My sister wasn’t an easy person to live with. She was very stubborn and she flaunted rules and regulations. Life for her was about fun. Yesterday I was talking to my oldest son and I told him in my view his aunt was the penultimate Peter Pan. He totally agreed that was a great description for her–Peter Pan. And until rheumatoid arthritis robbed her of her future she embraced that childish view of life completely and life was totally about play, having fun and living on the edge.
In addition to the the RA that entered her life in her late twenties–one other thing happened that prompted her to take the biggest step to grow up and change her life style: the birth of her only child Michael. Nothing before so moved her to embrace stability, try and follow the rules. From that point on everything was about Michael and she tried harder than she ever tried in her life to create a supportive loving home for him.
I’m going to Florida to see my sister in two weeks. It will very likely be the last time I will talk to her in person. I’m thinking a lot right now what I want to say to her. My list is sure to grow but so far here’s a few things:
- Even though you never smiled very well in your school pictures your mechanical grin was endearing and signaled a lot about the way you would face life when it got tough—tenacious, firm resolution, you just have to grin and bear what comes along.

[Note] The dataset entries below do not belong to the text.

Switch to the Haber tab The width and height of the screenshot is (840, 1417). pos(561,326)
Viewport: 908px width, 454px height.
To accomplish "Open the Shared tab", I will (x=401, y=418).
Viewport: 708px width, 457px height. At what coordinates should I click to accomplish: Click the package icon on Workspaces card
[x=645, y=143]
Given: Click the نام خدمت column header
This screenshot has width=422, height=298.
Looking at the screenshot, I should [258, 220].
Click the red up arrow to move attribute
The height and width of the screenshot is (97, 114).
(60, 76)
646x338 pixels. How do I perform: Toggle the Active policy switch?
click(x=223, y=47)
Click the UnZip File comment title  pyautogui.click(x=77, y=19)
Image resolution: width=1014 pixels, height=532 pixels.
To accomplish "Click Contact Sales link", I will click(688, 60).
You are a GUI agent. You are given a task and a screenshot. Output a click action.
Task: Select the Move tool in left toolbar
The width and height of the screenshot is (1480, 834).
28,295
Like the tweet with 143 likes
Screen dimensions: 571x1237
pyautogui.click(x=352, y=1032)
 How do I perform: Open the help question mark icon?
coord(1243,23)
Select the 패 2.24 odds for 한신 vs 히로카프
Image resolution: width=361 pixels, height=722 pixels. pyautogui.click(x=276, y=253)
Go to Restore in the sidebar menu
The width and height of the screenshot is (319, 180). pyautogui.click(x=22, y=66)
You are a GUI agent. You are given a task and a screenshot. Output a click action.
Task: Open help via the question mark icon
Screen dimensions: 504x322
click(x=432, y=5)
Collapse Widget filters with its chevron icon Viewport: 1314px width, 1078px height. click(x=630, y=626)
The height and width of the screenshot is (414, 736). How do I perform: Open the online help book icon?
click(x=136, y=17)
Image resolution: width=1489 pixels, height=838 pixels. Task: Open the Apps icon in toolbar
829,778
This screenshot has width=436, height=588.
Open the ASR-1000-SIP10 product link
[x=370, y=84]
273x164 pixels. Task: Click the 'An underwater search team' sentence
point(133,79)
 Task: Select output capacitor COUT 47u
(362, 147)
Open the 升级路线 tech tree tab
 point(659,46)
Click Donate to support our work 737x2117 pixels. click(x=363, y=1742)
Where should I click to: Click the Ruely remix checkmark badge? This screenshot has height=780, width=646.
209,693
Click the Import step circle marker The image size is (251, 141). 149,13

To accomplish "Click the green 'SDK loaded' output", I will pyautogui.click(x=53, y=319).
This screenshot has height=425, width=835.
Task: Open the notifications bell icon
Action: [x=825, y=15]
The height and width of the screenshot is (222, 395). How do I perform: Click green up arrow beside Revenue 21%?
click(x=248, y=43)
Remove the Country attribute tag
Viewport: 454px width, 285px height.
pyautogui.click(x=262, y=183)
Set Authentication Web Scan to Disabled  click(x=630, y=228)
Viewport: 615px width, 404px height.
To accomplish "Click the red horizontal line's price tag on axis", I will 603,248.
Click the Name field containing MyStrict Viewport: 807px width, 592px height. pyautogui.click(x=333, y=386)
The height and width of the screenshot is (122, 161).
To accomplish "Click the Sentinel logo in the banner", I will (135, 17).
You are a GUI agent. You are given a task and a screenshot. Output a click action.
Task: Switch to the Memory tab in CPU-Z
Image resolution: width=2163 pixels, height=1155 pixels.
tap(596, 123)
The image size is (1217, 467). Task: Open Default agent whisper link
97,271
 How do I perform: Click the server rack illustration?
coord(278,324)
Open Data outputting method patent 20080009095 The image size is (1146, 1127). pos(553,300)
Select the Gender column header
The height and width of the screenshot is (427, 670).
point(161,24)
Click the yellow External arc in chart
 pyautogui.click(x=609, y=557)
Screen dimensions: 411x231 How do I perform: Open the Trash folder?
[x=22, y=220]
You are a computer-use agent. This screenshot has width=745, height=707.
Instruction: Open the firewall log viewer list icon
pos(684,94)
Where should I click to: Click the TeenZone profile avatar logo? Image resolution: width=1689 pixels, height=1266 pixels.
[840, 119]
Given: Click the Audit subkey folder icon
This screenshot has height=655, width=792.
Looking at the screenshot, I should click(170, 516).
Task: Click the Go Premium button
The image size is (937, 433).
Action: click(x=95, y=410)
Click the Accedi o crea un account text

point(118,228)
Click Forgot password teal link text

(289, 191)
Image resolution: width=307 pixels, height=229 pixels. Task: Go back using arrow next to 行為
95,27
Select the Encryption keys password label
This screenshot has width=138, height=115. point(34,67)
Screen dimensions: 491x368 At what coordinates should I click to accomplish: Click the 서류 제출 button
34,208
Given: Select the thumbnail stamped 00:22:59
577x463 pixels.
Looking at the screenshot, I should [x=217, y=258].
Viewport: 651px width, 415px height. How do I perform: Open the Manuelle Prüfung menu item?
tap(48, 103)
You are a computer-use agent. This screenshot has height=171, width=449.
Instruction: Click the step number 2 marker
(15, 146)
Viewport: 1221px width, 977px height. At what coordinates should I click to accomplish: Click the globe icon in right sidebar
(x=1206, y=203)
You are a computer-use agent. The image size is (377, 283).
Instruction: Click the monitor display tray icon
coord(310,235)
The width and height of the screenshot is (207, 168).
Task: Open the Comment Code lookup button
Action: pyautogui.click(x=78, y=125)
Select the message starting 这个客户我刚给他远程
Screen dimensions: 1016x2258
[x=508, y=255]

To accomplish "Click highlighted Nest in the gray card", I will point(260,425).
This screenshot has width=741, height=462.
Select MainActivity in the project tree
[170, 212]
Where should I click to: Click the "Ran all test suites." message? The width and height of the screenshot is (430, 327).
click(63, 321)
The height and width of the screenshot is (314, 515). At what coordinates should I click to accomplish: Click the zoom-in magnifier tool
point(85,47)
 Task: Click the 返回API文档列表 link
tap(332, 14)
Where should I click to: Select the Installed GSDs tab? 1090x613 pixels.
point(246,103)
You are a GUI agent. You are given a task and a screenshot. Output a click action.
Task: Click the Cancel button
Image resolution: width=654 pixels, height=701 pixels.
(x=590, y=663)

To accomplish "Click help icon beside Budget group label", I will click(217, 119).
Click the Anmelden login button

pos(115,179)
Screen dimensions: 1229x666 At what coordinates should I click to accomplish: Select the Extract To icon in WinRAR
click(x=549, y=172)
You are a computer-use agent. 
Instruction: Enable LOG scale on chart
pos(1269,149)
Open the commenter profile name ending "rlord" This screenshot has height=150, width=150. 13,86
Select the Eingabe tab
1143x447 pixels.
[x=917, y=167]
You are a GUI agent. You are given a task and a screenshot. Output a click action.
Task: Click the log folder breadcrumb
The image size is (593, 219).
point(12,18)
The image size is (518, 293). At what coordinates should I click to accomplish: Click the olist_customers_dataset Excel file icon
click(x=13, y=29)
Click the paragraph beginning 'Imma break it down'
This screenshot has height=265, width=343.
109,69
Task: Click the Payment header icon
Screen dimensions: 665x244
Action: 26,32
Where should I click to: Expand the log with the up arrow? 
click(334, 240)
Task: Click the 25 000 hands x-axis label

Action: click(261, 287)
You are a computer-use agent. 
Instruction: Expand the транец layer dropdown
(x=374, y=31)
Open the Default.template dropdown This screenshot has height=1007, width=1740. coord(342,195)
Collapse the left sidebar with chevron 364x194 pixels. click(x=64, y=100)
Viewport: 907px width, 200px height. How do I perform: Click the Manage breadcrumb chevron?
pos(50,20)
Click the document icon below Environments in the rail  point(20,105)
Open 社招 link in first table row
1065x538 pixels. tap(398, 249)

- You believed in right and wrong. Sometimes the way you would define what was right and wrong seemed convoluted but your sense of accountability and the checks and balances in life was a compass for you.
- Your faith has grown strong as your body has grown weaker. You are seeing beyond the struggles of the “now” and holding firm to your belief in the “here after” and it brings me comfort to know that is holding you firm right now.
- Long after daddy was unable to do much for us as a “father” as he aged–his visits to see you was something that made him feel like he was still taking care of his daughters. You were able to give daddy something that Barb and I couldn’t. Thank you for making him be so needed.
- I have no idea how you’ve been able to see past the narrow confines of the room that has been your home for so many years–and to view the outside world through one window. I would never be able to accept that in my own life–it speaks to a strength of character and will much stronger than mine.
You’re my sister and soon you will be gone. What more is there to say….just…you’re my sister and I love you.